# Incidence of Covid-19 and Neighborhood Activity

The world is currently in the grip of a global pandemic of SARS-CoV-2. Countries, and public health departments in particular, have been fairly open about infection data in order to give the public the information necessary to make behavioral choices to protect themselves and their communities. We might wonder, though, whether this data is being consumed and deployed at the individual level. The proposed project will explore this question using location-tagged COVID-19 infection data paired with Foursquare trending venue data. We ask, is the level of COVID-19 infection in a neighborhood correlated with the kinds of activity we observe in that neighborhood?
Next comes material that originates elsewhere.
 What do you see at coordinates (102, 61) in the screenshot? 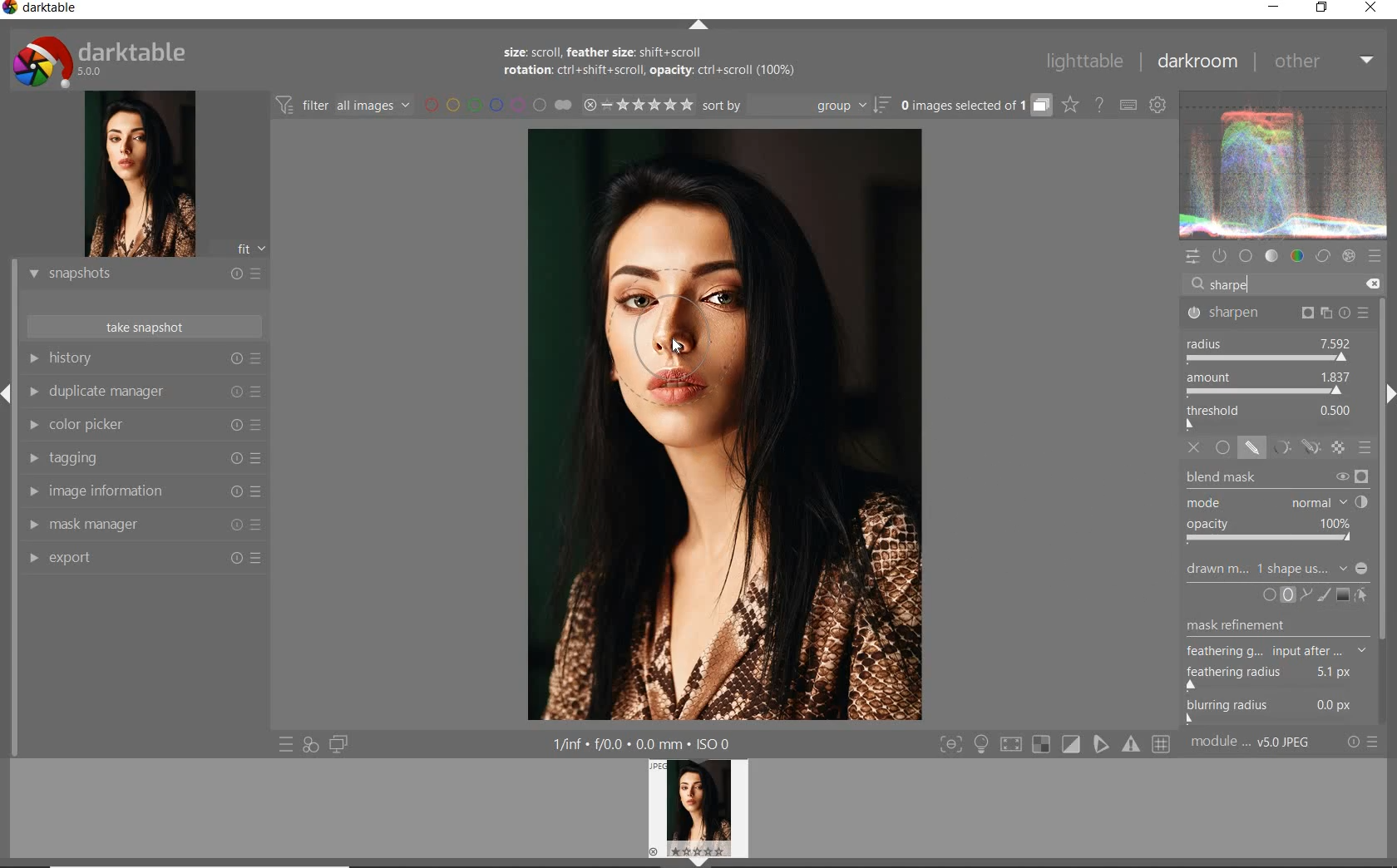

For instance, if we find that the level of activity in indoor spaces like grocery stores is negatively correlated with COVID-19 levels in a neighborhood, it suggests that residents are aware of the danger in their community and are avoiding enclosed spaces. If we see a positive correlation, we evidence (though not proof!) for some causal link, that is the high activity itself could be explaining the high incidence of disease.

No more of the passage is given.